Panza Feliz is festively painted in bright yellow and bold orange, its interior adorned with an array of painting presenting typical scenes from various Mexican states. The focus here is on Jalisco, birthplace of tequila and mariachi, and something like the Texas of Mexico. As Gustavo once wrote of tapatios (Jalisco natives), they are “an arrogant, brilliant, overly patriotic group that government officials romanticize as the id of the national psyche, and whose societal characteristics and traditions became easily identifiable stereotypes to the rest of the world.” Arellano went on to point out that the wider world’s stereotypical Mexican — a heavily mustachioed man who wears big sombreros and loves tequila — is more accurately a stereotypical tapatio. Jalisco was the Mexico government officials liked to showcase to the world via films made in the 1930s, and so outsiders came to associate its culture with all Mexico. It’s carried down to modern times — who embodies Mexico more than ranchera king Vicente Fernandez? (I’ve always thought of him as Mexico’s George Strait, a singing cowboy in slightly different attire — there’s that Texas-Jalisco connection again.)
And then there’s the cuisine for which Jalisco is famous and which can be found here at the “Happy Tummy,” a loose translation of Panza Feliz. Of course there are carnitas, and here they were served unlike any this gringo has had before — lots with skin still on rather than my accustomed chunks of subdermal meat. I’d expected the skin to bring an unwelcome chewiness to the carnitas, but it did no such thing. The barbacoa was amazing, juicy and flavor and just the right level of tenderness. Word to the wise — unless you specify, you will not receive tortillas, or trimmings with you meats, so make sure you speak up if you want or need the extras. I did not, but made do with just the smoky, complex and spicy salsa provided, and the meat was flavorful enough to not need too much adornment. And I am low-carbing it, or trying to anyway, but that diet ran afoul of Panza Feliz’s delectable big fat tamales. I was helpless against both chicken and pork varieties, so it added a few extra miles to my next bike ride.

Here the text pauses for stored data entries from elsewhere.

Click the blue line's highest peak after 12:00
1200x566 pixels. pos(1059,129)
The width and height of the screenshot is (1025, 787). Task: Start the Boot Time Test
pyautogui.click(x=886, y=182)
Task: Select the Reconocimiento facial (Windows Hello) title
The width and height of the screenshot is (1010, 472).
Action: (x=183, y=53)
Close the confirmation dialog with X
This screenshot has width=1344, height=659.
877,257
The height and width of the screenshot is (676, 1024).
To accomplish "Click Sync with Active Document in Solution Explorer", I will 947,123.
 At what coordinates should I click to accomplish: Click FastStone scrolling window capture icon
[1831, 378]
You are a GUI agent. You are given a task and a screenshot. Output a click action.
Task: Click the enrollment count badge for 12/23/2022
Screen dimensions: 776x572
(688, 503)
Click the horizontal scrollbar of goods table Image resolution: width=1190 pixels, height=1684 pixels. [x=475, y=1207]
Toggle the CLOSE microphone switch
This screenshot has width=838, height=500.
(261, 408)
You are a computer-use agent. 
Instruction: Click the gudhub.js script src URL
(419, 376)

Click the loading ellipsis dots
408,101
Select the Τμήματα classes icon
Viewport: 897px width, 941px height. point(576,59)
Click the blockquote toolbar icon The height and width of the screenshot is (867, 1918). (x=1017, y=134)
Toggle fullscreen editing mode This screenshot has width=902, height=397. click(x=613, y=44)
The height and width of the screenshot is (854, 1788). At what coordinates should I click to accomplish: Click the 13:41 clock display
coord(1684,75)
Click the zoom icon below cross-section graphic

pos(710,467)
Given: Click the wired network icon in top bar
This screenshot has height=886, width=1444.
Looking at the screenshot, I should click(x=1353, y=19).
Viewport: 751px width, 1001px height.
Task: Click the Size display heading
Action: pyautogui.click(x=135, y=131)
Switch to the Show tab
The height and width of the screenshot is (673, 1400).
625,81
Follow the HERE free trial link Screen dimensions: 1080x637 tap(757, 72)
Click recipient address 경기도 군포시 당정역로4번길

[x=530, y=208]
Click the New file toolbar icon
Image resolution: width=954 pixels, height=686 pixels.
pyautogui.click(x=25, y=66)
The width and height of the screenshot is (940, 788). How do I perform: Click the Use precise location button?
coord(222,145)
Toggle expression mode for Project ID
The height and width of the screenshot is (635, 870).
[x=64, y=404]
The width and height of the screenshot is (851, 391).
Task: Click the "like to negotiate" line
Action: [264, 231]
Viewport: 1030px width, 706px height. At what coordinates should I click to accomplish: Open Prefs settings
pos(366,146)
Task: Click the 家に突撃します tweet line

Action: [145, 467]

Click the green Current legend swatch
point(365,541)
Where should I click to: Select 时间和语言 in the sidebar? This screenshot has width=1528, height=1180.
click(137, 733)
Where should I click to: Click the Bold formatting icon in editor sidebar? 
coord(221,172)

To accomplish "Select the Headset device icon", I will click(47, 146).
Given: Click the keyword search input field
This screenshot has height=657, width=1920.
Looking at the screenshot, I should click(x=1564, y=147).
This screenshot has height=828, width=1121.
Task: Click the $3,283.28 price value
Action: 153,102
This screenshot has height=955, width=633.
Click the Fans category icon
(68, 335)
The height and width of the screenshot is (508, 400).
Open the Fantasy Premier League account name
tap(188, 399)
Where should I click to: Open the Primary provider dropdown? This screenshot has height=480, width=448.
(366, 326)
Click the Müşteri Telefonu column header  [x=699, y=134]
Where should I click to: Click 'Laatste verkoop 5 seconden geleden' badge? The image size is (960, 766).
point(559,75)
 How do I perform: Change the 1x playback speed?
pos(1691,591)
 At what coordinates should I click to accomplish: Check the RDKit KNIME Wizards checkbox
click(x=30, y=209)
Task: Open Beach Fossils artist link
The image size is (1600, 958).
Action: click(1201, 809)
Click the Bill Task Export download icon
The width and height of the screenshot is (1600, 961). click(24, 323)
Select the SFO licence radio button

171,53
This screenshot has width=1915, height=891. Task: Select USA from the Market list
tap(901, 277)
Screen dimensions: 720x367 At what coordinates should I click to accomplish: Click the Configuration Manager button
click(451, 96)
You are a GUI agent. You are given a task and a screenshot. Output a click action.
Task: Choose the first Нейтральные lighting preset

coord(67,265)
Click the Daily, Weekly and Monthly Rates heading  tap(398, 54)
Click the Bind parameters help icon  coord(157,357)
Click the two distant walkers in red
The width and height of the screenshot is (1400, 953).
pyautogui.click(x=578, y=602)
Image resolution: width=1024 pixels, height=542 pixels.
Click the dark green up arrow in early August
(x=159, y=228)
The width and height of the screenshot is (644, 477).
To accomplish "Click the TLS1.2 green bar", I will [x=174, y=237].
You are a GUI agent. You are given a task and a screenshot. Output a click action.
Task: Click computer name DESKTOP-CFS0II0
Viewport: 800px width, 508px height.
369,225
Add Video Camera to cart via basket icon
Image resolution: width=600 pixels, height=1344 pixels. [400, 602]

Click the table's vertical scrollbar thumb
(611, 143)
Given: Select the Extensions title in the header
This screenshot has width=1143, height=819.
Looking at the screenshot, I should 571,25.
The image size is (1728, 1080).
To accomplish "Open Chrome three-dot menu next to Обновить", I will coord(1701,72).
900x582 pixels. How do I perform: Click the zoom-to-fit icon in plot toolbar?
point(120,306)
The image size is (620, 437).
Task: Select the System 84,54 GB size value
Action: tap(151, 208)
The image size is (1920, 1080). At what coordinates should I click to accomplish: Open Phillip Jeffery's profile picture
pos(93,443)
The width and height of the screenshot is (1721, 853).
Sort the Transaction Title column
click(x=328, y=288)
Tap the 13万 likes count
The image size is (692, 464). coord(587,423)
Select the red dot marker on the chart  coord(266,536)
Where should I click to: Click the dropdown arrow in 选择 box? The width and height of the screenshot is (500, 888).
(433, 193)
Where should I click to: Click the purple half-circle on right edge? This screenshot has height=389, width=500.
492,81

We mentioned there was much more than carnitas and tacos on offer there, and as you might expect from a Jalisco spot, birria is featured prominently on the menu and also Jalisco-style chicharrones, caldos, breakfast tacos, micheladas, pozole, and pupusas, in a nod to El Salvador. Service is cafeteria / La Michoacana style, so if your Spanish is shaky you can point and rub your soon to be feliz panza.